Abstract:
Cisplatin is a frequently used anticancer drug with a cis configuration that facilitates the covalently
binding of the coordination complex to DNA strands and thus crosslinking the DNA strands triggering the
cells to die in a programmed manner. However, cisplatin is associated with several side effects which can
be either reduced or overcome if cisplatin could be encapsulated in a suitable host material and directed
towards cancer cells in a targeted manner. To achieve these targets, we have prepared porous
nanoparticles of zinc oxide (ZnO) and encapsulated cisplatin in them and studied their release kinetics in
buffered solutions of defined pH values.

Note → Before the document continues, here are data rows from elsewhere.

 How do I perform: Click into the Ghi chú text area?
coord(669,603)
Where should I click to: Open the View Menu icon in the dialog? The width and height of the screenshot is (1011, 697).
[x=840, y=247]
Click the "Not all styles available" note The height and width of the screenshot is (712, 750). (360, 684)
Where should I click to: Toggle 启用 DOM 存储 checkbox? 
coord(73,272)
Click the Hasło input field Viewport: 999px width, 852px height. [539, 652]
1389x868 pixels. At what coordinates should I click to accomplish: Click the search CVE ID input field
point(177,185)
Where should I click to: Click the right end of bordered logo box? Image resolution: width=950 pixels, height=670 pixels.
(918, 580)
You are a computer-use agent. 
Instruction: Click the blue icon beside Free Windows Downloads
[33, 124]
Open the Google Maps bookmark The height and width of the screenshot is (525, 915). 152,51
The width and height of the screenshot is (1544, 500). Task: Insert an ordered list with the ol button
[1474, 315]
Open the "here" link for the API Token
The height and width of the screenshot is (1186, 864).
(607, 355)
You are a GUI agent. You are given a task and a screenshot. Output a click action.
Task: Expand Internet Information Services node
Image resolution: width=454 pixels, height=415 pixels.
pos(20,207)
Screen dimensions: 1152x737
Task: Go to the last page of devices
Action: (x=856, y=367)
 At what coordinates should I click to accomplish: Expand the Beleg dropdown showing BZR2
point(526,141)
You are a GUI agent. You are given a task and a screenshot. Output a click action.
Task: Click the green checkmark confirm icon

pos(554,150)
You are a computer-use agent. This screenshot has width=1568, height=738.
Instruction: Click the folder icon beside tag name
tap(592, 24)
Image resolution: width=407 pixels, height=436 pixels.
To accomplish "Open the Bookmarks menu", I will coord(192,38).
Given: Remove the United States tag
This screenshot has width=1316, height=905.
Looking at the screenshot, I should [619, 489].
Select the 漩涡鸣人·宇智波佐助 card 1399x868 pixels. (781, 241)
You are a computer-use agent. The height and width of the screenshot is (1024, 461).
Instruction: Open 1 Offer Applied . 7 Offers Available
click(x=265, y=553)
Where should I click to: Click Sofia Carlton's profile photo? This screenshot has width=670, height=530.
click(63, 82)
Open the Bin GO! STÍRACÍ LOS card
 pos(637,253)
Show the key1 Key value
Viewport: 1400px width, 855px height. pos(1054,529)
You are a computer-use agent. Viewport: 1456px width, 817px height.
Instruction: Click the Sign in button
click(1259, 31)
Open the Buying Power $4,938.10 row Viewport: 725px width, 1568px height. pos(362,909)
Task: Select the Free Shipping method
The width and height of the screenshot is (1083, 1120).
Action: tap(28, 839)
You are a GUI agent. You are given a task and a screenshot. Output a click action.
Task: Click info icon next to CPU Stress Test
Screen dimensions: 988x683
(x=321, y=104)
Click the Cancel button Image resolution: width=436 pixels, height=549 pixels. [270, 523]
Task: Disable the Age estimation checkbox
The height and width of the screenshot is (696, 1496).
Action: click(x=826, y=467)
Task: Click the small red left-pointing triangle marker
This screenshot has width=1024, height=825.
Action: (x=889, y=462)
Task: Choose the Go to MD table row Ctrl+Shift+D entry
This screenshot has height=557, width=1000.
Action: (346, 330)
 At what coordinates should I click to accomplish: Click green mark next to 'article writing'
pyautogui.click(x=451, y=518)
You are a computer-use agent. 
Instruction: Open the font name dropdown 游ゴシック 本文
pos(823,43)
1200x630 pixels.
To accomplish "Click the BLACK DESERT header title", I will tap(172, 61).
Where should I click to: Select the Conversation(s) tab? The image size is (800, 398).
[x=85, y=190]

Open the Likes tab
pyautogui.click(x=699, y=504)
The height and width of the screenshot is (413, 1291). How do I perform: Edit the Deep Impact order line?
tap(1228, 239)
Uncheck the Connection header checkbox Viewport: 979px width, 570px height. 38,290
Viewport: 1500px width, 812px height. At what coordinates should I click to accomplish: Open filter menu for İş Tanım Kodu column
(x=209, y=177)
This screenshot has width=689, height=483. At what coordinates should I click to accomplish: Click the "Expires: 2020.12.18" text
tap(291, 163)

Since cancerous cells are more acidic compared to normal cells
and that ZnO is stable in neutral pH media while decompose slowly in low acidic conditions, it can be a
highly suitable host to release drug slowly only at the vicinity of the cancer cells. We developed a novel
surfactant-assisted method to synthesize porous nanoparticles of ZnO. The encapsulation of cisplatin was
characterised by XRF, SEM, FT-IR and XRD studies. The release kinetics of cisplatin at different pH values
was investigated by measuring the amount of Pt released as a function of time using ICP-AES. It shows the
release of cisplatin is pH dependent and there is hardly any release of cisplatin at neutral and basic pH
values. As such, at physiological pH of blood and that of healthy cells cisplatin is not released while at mildly
acidic pH values of cancer cells cisplatin is slowly released.